* REQUIREMENT *
Reproduce the entire listing exactly. Leave the pictures out.

* DATA SUPPLIED *
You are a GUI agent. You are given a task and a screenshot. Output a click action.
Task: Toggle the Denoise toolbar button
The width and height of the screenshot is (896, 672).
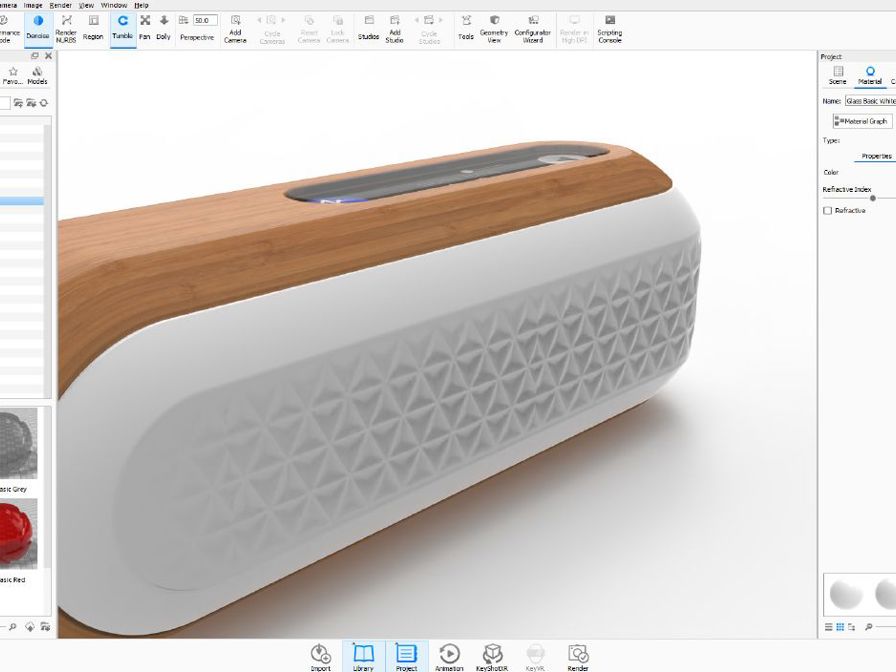pyautogui.click(x=38, y=26)
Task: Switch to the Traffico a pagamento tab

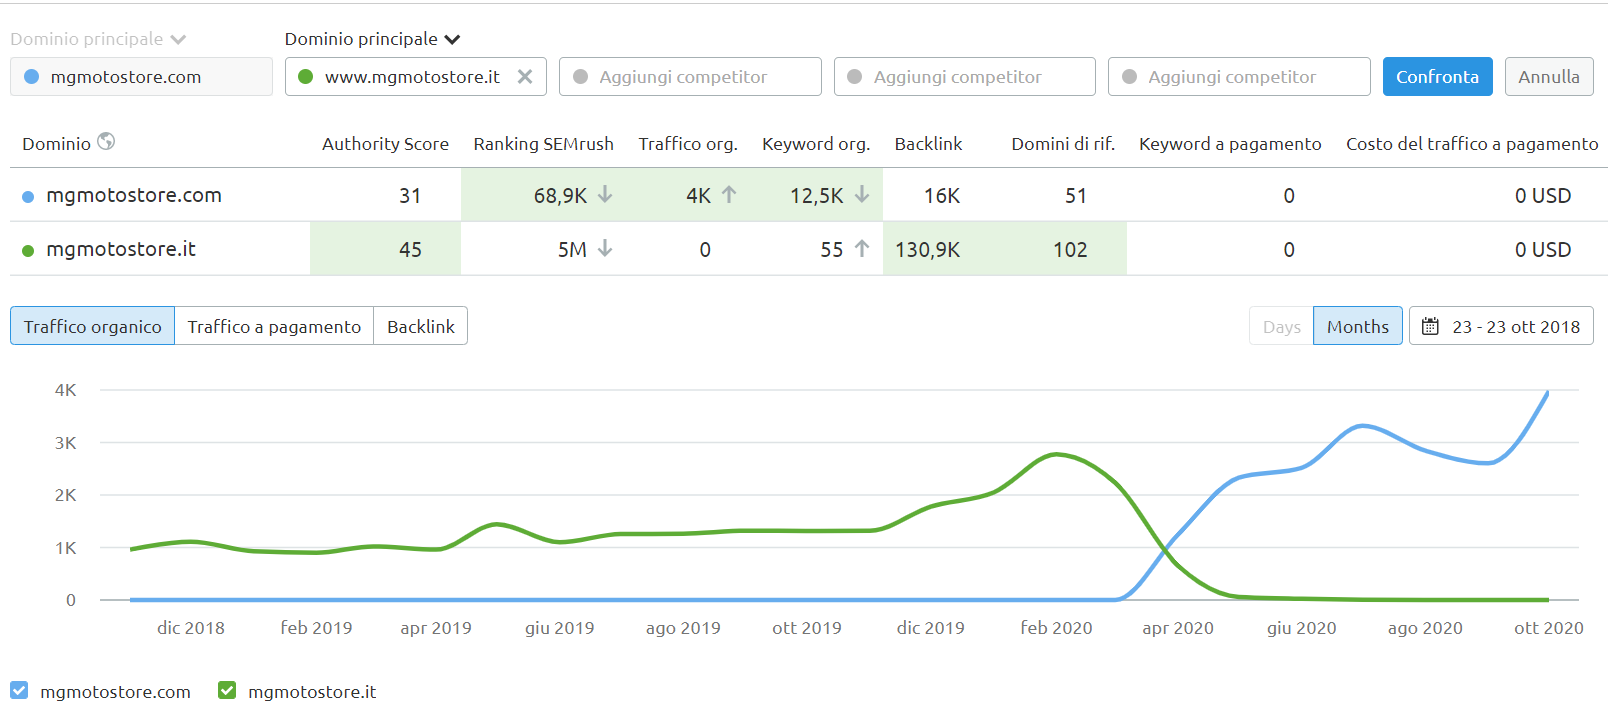Action: coord(274,327)
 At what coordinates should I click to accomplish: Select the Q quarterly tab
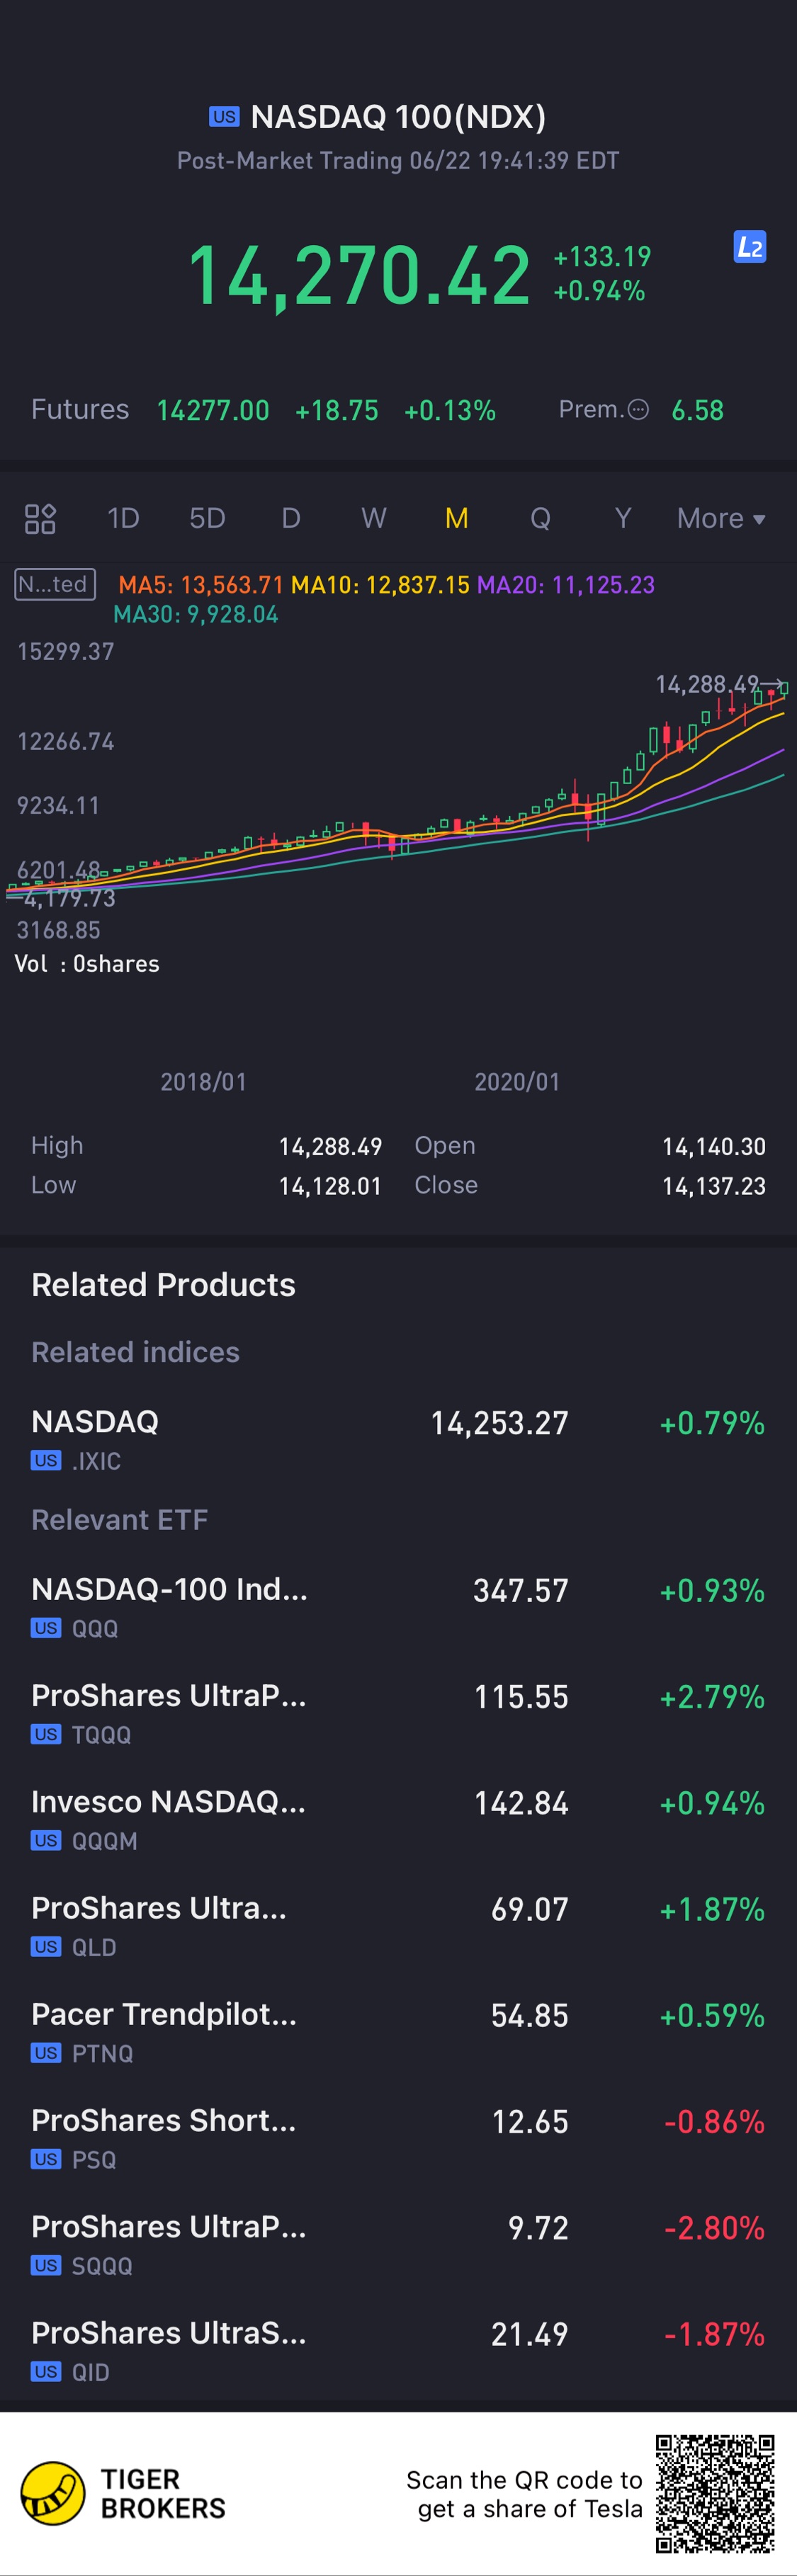540,519
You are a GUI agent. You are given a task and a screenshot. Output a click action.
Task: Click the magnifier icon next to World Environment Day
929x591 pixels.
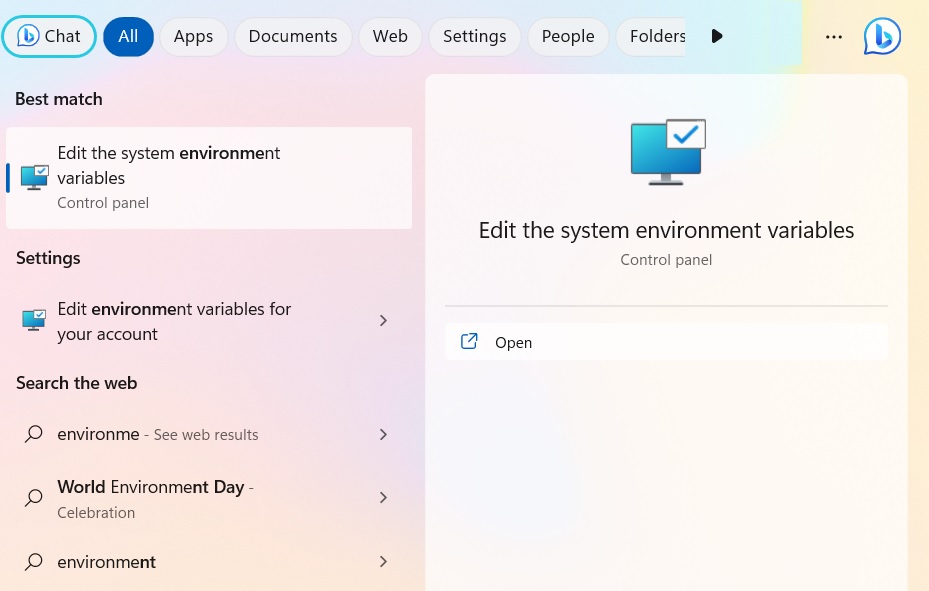(x=33, y=497)
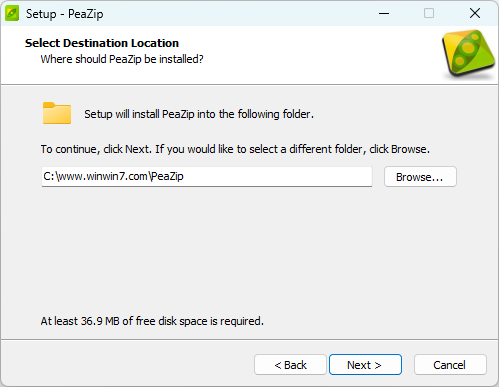Click the PeaZip icon in title bar
This screenshot has height=387, width=499.
[x=12, y=14]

* EXERCISE RESULT *
You are a GUI agent. You are given a task and a screenshot. Output a click action.
Task: Toggle the Denoise toolbar button
The width and height of the screenshot is (896, 672).
pyautogui.click(x=38, y=26)
Task: Switch to the Traffico a pagamento tab

Action: coord(274,327)
 At what coordinates should I click to accomplish: Select the Q quarterly tab
540,519
You are a GUI agent. You are given a task and a screenshot. Output a click action.
Task: Click the magnifier icon next to World Environment Day
929x591 pixels.
(x=33, y=497)
Click the PeaZip icon in title bar
This screenshot has height=387, width=499.
[x=12, y=14]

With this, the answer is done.